Defendendo a legalidade

                   Entre os diversos apoios manifestados à presidente Dilma Rousseff esta semana na defesa do seu mandato, chamou a atenção a presença, no Palácio do Planalto, do escritor Raduan Nassan. Tido como um dos principais autores brasileiros e recluso há anos, com raríssimas aparições públicas, Raduan disse que a presidente não cometeu crime de responsabilidade e por isso não existem motivos que embasem o processo de impeachment. “Os que tentam promover a saída de Dilma arrogam-se hoje, sem pudor, como detentores da ética, mas serão execrados amanhã. Não tenho dúvidas” disse o escritor.

Defendendo a legalidade 2

                   O escritor Raduan Nassar publicou dois clássicos da literatura brasileira: “Lavoura Arcaica (1975) e “Um Copo de Cólera” (1976). Depois passou a cuidar de sua fazenda no interior de São Paulo. Em 2011 abandonou a pecuária e doou a fazenda à Universidade Federal de São Carlos. Antes (em 2007) já havia doado terras da fazenda a empregados e ex-empregados da propriedade. Publicou ainda um ensaio “A Corrente do Esforço Humano” (1987) publicado na Alemanha e inédito em português e “Menina a caminho e Outros Textos” pela comemoração dos 20 anos da Companhia das Letras. Hoje vive recluso em sua casa em São Paulo, e não concede entrevistas á imprensa.

Senado quer apoio do STF

                   Caso o processo de impeachment da presidente Dilma Rousseff passe pela Câmara dos Deputados, o Senado Federal pedirá o apoio do Supremo Tribunal Federal para estabelecer um cronograma de discussão. A sugestão é do presidente do Senado, Renan Calheiros (PMDB-AL). “Se este processo chegar ao Senado, e eu espero que não chegue, vamos, juntamente com o Supremo, decidir um calendário. A Constituição prevê que este julgamento aconteça em até seis meses” explicou o parlamentar alagoano.
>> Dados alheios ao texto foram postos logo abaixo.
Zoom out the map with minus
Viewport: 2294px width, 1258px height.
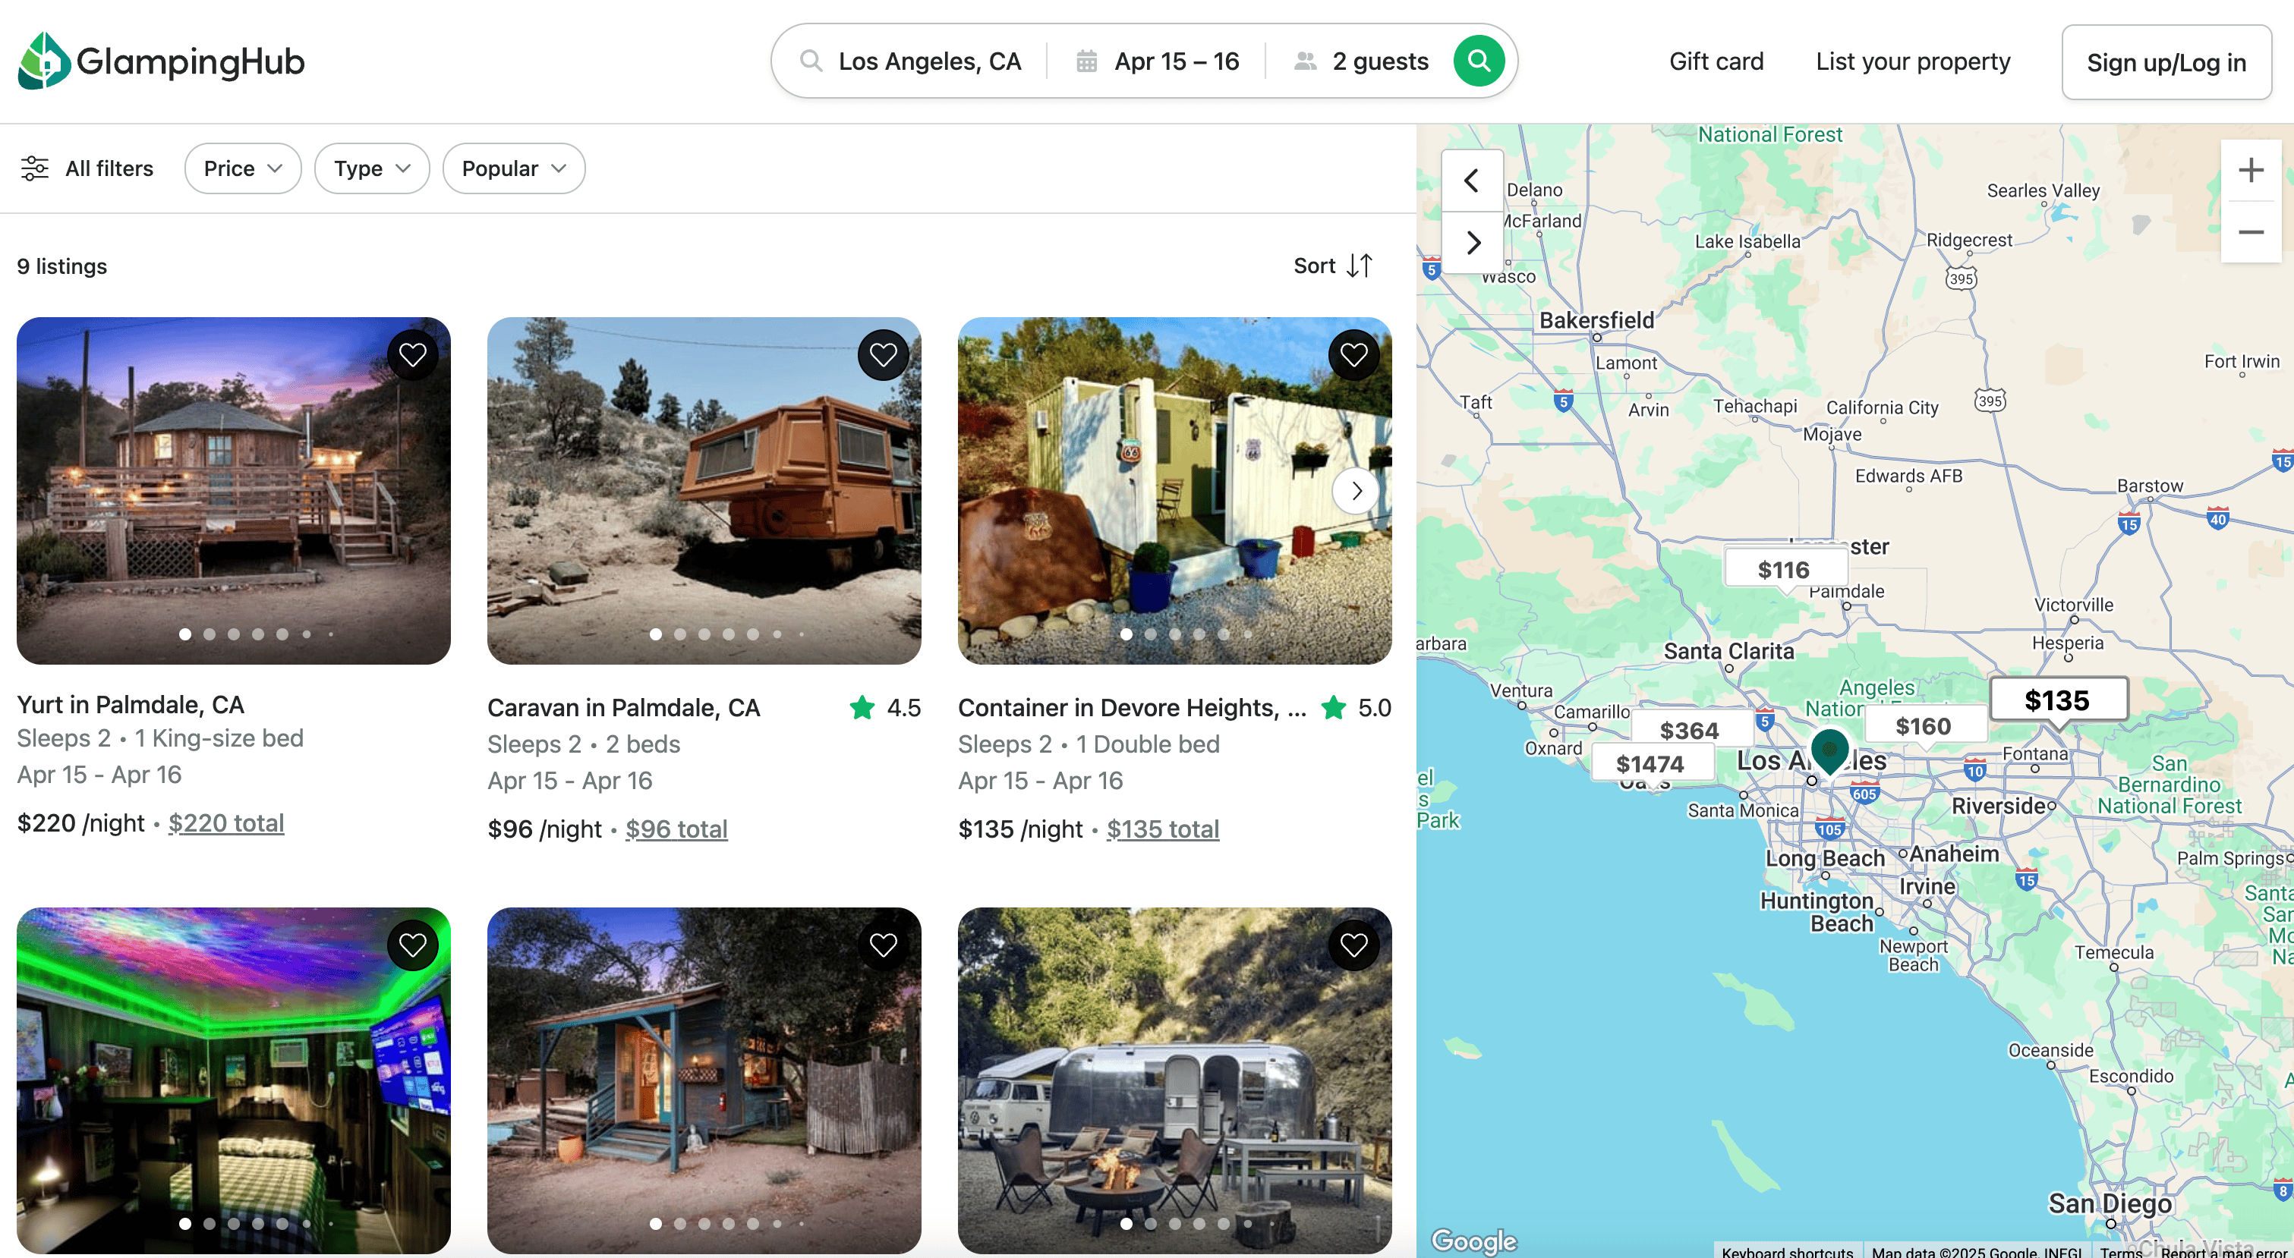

Senado quer apoio do STF 2

                   O Presidente do Senado não compareceu á reunião de seu partido que optou por deixar o governo, e explicou que agiu desta forma para não contaminar sua atuação na presidência do Congresso, por causa de uma decisão partidária. Para Renan o momento é de agir com calma e bom senso, acima de tudo. “O momento político é conturbado. É preciso muita calma para que possamos dar ao país a resposta que se espera do Legislativo. É preciso encadear os fatos positivos, porque há uma cobrança muito grande da sociedade e precisamos reverter a expectativa com relação á economia” concluiu Renan Calheiros.

 

  • Dez mulheres foram agraciadas, neste ano com a Comenda Nise da Silveira, pelo exemplo e pela referência de todas na sociedade, e por seus préstimos ao estado, nas suas mais variadas formas.
  • A entrega da honraria aconteceu no Centro de Convenções, e foi comandada pessoalmente pelo governador Renan Filho, que salientou a competência e a representatividade das homenageadas.
  • A única ausente foi Clara Charf, viúva no mitológico guerrilheiro Carlos Marighella, morto pela repressão durante a ditadura militar, mas que enfrentou o período repressivo no governo de Getúlio Vargas e posteriormente, no governo militar no país.
  • Clara foi presa em ambos os governos, foi contemporânea na cadeia com Nise da Silveira, e esteve sempre ao lado do marido, que se tornou referência no comunismo internacional. Hoje ela esta com 90 anos e tem dificuldade de locomover-se, daí a sua ausência na solenidade.